» **WHAT THE TASK REQUIRES**
After locating the line with "Janeiro 2019 (411, 1127)", reproduce that line and every one following it exactly, up to the end of the entries.

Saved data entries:

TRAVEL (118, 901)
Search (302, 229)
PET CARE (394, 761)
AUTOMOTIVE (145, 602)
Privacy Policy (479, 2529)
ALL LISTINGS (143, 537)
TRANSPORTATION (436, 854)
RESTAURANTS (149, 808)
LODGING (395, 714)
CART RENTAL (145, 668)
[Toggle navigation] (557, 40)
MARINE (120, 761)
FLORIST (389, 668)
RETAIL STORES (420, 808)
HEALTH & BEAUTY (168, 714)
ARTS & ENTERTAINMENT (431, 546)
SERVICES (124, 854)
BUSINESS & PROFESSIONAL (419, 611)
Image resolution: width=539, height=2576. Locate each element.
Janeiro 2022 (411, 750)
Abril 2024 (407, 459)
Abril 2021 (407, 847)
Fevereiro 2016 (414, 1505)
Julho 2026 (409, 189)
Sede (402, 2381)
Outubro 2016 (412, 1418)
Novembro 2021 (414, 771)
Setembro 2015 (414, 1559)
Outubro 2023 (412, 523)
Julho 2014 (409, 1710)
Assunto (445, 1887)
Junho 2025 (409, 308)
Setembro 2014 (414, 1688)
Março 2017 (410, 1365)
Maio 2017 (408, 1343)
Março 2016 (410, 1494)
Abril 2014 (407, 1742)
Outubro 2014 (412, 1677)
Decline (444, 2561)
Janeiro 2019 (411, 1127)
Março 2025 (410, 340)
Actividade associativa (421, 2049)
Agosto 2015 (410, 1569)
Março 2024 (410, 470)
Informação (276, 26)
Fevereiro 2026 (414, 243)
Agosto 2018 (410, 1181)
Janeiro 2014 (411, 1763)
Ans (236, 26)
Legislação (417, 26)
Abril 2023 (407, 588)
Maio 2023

» **RESPONSE FOR THIS EXERCISE**
Janeiro 2019 (411, 1127)
Março 2025 (410, 340)
Actividade associativa (421, 2049)
Agosto 2015 (410, 1569)
Março 2024 (410, 470)
Informação (276, 26)
Fevereiro 2026 (414, 243)
Agosto 2018 (410, 1181)
Janeiro 2014 (411, 1763)
Ans (236, 26)
Legislação (417, 26)
Abril 2023 (407, 588)
Maio 2023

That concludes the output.